Bis die ersten Meter im Straßenverkehr mit Schwertransportern zurückgelegt werden dürfen, sind oftmals Wochen vergangen, weil die exakte Streckenführung im Detail geplant werden muss. Doch genau hier hakt es wegen zu komplizierten und zu langen Genehmigungsverfahren und wegen steigender Gebühren, die Speditionen sowie Baufirmen belasten, bis die rund 280 000 Großraum- und Schwertransporte im Jahr Fahrt aufnehmen können. Große Bauteile und schwere Baumaschinen auf Baustellen zu transportieren, muss schneller gehen, fordert darum die Baubranche. Sie drängt auf transparente, verlässliche und praktikable Rahmenbedingungen, um Genehmigungen einzuholen und durchführen zu können – vor allem vor dem Hintergrund der hohen Bautätigkeit im Land, ausgelöst durch den Wohnungsbau, die Energiewende sowie den Sanierungsstau von Straßen und Brücken, der nach Baukränen, Windkraftanlagen sowie schwerem Baustellengerät verlangt.

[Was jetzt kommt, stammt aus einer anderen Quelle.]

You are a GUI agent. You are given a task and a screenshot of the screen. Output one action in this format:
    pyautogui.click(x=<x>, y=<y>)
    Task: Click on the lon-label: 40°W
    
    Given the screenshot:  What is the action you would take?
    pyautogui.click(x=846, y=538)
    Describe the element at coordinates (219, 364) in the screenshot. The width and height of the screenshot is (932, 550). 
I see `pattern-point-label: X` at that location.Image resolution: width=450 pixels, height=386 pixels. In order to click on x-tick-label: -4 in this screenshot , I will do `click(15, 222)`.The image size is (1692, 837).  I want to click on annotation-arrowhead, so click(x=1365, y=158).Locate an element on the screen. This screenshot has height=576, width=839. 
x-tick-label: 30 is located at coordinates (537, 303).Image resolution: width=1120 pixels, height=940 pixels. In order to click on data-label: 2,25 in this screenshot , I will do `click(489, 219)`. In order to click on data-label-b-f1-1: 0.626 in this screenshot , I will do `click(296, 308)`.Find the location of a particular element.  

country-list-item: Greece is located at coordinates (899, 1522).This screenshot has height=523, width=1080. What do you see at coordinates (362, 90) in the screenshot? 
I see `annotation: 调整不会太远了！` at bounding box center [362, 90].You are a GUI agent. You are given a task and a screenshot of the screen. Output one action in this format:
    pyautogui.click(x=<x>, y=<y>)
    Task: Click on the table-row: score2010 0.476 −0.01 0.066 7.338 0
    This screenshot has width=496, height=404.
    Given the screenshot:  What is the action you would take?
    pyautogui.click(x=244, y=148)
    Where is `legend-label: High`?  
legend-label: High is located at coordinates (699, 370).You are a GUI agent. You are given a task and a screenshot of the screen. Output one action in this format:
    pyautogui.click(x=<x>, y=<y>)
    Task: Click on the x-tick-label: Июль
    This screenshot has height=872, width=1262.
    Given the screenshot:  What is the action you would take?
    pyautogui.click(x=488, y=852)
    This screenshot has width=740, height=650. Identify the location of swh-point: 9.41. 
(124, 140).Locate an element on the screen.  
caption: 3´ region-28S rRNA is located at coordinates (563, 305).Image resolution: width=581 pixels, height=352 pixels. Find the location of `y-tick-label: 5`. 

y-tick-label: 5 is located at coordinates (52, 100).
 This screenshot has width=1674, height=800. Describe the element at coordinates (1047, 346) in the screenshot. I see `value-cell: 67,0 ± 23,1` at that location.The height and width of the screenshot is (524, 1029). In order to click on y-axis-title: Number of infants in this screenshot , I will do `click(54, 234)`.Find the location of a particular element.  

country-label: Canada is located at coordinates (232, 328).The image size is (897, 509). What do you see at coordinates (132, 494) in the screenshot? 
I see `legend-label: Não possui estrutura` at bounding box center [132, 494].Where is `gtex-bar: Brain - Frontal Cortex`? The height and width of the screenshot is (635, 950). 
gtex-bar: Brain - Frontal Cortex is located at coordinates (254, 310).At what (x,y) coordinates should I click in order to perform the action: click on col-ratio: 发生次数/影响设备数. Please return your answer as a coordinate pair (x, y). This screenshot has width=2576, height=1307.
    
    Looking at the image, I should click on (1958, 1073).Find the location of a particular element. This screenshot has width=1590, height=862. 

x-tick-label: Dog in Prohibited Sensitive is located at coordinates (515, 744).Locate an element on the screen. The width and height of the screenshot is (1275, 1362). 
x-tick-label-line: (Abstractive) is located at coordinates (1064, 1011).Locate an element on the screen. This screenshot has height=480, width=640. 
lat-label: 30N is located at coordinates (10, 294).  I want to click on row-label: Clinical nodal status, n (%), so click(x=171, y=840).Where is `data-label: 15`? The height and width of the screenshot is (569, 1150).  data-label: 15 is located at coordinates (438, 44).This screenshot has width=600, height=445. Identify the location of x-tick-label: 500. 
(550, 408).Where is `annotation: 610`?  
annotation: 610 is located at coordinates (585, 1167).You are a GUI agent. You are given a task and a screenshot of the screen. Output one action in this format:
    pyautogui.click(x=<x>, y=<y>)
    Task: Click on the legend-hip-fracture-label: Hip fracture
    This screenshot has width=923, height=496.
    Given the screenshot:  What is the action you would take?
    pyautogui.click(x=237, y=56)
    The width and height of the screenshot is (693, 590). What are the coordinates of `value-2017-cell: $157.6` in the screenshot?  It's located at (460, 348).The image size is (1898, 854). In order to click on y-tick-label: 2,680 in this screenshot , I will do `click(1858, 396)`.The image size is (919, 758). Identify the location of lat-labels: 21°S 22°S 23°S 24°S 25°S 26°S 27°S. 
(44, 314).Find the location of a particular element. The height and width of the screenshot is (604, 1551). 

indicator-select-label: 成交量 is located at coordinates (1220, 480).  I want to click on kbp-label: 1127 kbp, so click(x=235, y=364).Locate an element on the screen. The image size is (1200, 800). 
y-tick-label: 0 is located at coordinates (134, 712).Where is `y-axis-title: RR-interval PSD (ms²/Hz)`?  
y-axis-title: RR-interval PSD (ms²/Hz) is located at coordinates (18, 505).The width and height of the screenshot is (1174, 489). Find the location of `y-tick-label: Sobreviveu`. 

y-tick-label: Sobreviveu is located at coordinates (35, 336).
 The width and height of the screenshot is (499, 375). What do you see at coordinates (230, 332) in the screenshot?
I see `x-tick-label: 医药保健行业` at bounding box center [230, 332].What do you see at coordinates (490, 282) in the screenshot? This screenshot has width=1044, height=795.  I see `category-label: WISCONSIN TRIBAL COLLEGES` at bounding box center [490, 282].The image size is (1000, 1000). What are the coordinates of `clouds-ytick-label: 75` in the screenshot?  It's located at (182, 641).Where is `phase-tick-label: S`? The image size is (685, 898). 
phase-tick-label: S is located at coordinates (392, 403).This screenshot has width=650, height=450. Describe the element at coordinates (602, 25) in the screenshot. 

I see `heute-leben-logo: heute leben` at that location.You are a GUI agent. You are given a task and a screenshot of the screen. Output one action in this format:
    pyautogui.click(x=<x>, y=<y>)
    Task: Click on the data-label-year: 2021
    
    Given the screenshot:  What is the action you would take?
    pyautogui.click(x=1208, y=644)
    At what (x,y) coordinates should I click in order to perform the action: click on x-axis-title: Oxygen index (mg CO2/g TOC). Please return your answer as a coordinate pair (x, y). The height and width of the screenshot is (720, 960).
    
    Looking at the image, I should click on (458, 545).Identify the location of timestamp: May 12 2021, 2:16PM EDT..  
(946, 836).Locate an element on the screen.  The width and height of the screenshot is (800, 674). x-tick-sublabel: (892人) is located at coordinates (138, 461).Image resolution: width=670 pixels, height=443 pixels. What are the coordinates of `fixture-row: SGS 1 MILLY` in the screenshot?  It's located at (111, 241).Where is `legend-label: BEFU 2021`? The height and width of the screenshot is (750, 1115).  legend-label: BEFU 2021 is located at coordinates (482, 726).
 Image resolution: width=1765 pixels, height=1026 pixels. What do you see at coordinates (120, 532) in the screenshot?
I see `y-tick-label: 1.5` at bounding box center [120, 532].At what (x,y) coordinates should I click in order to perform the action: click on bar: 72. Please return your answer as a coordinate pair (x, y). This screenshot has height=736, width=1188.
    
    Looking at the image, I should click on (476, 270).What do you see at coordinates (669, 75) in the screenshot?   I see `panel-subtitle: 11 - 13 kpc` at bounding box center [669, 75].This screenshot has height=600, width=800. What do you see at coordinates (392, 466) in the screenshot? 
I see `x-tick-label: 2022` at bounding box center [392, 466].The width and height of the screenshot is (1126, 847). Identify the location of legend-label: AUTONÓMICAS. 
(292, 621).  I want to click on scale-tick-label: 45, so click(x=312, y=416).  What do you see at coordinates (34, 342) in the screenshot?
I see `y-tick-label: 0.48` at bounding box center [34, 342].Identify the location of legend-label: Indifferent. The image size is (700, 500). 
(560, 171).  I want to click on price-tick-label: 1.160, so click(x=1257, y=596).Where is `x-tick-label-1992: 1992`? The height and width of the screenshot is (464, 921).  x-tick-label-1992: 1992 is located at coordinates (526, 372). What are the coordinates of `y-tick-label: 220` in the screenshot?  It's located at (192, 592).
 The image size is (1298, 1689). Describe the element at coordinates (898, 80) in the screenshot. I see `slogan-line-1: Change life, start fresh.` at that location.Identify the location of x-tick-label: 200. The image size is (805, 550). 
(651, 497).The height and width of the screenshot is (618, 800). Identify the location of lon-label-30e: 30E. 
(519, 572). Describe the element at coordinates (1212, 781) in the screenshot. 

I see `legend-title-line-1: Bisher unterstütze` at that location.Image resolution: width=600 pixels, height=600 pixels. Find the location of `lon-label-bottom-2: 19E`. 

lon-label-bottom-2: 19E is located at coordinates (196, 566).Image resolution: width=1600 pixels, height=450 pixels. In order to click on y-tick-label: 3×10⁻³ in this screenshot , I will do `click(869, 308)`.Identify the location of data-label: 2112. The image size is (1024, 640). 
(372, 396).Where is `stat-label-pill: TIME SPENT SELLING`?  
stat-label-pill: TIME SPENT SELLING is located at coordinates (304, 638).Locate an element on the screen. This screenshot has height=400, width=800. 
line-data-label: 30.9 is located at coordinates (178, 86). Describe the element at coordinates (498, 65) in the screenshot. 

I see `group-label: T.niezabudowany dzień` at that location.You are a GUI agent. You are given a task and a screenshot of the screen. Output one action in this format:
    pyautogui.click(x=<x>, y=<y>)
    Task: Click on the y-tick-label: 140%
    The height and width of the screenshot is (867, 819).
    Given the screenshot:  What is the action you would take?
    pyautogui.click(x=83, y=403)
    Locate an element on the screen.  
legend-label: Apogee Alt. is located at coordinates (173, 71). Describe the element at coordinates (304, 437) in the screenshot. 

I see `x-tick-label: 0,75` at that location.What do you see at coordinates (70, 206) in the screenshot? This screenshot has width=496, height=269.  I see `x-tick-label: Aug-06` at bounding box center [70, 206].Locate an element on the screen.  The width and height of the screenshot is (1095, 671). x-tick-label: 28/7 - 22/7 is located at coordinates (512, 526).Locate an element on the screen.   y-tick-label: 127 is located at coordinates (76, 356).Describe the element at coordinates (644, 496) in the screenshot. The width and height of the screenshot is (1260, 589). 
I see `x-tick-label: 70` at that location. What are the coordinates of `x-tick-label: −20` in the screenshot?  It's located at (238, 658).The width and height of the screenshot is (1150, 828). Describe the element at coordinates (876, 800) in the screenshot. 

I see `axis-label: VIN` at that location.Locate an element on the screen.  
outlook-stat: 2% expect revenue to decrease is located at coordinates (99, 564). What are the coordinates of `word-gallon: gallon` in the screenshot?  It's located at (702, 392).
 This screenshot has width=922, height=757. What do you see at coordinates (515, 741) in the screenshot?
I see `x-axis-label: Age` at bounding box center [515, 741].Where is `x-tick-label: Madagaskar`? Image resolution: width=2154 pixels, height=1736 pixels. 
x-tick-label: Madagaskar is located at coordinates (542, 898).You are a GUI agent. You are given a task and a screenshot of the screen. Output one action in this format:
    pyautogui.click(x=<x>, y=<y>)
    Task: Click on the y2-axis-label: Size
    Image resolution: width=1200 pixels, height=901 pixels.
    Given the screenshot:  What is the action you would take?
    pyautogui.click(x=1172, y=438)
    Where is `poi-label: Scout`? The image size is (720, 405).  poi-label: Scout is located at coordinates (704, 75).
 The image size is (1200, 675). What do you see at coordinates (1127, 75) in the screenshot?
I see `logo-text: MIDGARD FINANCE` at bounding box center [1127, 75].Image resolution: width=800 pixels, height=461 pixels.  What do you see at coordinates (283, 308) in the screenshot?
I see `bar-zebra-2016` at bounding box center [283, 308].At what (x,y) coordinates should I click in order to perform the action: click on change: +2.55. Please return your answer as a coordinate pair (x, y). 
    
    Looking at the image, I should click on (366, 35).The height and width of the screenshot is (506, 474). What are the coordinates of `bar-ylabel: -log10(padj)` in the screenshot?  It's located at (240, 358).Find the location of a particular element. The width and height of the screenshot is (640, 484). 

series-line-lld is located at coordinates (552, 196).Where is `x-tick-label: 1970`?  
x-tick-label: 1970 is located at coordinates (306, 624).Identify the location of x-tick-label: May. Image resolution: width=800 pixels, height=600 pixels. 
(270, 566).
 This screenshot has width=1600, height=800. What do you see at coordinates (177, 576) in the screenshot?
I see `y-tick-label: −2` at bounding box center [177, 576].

Zusätzlich zu dem enormen Anstieg der Gebühren ist das System zur Umsetzung von Großraum- und Schwertransporten wesentlich komplizierter und unzuverlässiger geworden – das wiederum verursacht auch intern höhere Kosten und Risiken. Von Vereinfachung oder Verschlankung des Genehmigungsverfahrens ist nichts zu spüren. Der eigentliche Transport und die dahinterstehende Technik sind in den Hintergrund gerückt und die Praxis muss sich in zunehmendem Maße mit bürokratischen Hindernissen befassen. Dies hat negative Auswirkungen auf nahezu die gesamte deutsche Wirtschaft. Hier muss die Politik für schlanke und verlässliche Strukturen sorgen: Denn wer Klimaschutz durch etwa mehr Windkraftanlagen möchte, muss uns Klimaschutz auch bauen lassen“, appellierte Tim-Oliver Müller, Hauptgeschäftsführer des Hauptverbandes der Deutschen Bauindustrie.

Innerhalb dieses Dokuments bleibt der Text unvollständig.